But I am jumping to wild conclusions with nothing to base this on other than a hunch... Regardless it's the first thing I'd be checking. If you have data on your server you really want, then I'd try manually backing that up before I'd do anything else. Then boot with a Linux liveCD (even the TKL one should do, but make sure you run it live!) then fsck your HDD.

Mike's picture

.... and I will definitely try that when I can get the server offline.  The TKL server is on a separate HD from the mounted storage drives (which are working fine).  All the File Server (SFTP, FTP, CFS, etc.) functions are working great otherwise.

BUT (something I forgot to mention) the reason I got so into the TKLBAM and wanting to install Crashplan was because I had an epic fail on my UPS backup which was running the server.  It went into several violent reboot conniptions when the battery failed without any warning (BAD UPS!).  Then I had some problems with the File Server booting at all properly and ended up having to do some fsck to get things working again.

Is there a easy way to manually backup my users, groups, file server settings (SAMBA, etc.) and I can start over with a new HD for the Turnkey Server? (That is, if the fsck won't clean it up)?

Jeremy Davis's picture

And even if the fsck resolved the HDD corruption issues overall, I'd suspect that some important files got corrupted (and the file fragments moved by fsck - as they would've been by chkdsk were this a Win system under similar circumstance...). You could have a look in /lost+found and see if there is anything in there (that's where file fragments go AFAIK).

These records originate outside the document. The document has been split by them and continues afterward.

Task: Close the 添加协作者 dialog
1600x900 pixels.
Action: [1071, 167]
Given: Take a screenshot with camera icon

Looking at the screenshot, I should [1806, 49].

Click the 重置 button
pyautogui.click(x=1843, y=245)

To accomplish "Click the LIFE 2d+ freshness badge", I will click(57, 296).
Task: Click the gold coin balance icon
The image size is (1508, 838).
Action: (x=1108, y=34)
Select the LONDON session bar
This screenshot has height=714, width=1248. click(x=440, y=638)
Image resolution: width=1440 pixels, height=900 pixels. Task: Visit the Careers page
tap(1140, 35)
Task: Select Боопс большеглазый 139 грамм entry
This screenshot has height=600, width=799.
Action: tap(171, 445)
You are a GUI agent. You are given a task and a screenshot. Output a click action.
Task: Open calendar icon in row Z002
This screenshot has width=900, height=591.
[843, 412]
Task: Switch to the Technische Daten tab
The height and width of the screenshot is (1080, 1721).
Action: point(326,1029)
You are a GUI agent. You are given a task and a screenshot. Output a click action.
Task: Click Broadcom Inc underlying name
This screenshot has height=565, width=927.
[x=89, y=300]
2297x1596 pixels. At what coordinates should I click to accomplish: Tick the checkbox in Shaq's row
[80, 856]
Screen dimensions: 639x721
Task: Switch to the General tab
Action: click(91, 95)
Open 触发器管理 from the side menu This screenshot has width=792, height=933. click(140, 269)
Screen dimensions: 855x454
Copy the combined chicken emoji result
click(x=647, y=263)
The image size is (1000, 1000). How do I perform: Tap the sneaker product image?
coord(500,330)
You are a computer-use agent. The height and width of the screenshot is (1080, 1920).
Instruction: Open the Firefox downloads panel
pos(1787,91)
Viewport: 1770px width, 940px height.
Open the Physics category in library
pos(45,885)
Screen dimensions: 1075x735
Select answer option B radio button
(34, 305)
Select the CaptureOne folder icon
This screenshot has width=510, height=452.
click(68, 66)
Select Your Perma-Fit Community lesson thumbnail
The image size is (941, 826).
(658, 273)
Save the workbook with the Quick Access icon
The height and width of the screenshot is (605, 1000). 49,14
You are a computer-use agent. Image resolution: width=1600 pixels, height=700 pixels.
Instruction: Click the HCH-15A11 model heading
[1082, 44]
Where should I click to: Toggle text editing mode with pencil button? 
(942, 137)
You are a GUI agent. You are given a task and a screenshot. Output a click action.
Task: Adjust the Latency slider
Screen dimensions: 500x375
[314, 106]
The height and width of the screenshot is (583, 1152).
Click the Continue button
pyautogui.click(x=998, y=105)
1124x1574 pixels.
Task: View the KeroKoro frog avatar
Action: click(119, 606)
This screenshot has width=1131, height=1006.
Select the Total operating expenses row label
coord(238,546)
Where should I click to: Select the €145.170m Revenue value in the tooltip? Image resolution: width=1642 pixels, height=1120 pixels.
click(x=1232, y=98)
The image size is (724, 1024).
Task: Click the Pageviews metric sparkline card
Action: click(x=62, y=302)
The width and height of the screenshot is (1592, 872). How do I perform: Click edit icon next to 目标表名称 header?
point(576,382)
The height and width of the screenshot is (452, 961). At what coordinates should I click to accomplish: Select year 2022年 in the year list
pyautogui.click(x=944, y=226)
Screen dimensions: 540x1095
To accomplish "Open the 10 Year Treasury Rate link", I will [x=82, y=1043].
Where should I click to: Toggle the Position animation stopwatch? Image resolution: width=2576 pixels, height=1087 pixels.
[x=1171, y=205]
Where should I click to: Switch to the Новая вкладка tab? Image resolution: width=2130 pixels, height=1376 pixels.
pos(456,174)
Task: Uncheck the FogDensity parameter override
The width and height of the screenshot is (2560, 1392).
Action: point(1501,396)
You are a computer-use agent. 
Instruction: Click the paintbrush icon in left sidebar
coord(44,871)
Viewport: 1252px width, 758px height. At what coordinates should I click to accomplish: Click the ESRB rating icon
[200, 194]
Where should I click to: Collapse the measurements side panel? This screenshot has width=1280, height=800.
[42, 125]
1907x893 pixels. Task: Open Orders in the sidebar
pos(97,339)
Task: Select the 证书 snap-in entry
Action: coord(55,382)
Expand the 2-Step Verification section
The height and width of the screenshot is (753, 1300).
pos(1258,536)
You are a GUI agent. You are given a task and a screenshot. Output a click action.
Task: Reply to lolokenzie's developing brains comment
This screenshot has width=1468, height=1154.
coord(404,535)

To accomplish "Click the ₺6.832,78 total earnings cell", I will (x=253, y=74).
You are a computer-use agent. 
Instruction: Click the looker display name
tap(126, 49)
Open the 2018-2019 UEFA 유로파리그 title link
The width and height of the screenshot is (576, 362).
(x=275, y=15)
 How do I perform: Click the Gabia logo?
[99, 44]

I would suggest that you create a new server as a VM and manually copy across what you think you'll need. I haven't tried this myself, so it is the blind leading the blind... But generally all settings should be found in /etc - so for Samba it'll be '/etc/samba'. A quick google turned up this thread which looks like it might be relevant (even though it's quite old and for a different distro, it should still be somewhat relevant). It mentions the need to include .tdb files (Samba backend DB files). More info on backing them up properly can be found in the Samba docs here and here. (which would hopefully avoid ths issues discussed in the previously linked thread).

I also found an interesting FAQ on backing up user files (ie /home/<user>) here that looks pretty comprehensive. It is important to note that you need to use tar or rsync when moving/copying user files so that you can preserve the ownership and permissions. The usual cp and mv commands will default the ownership and permissions to root.

For testing, you can change the IP of your VM to the same as your real server (obviously you'll need to unplug the cable from the real server or you'll get an IP conflict) so you can test everything works as it should. Once you have everything running correctly on your new VM, then you can use TKLBAM to migrate the VM back to a clean install on hardware (or better still go virtual all the way with a Hypervisor like Proxmox!).

It'd be great if you could document your progress and report back what works and what doesn't. I'm sure others would find the info useful.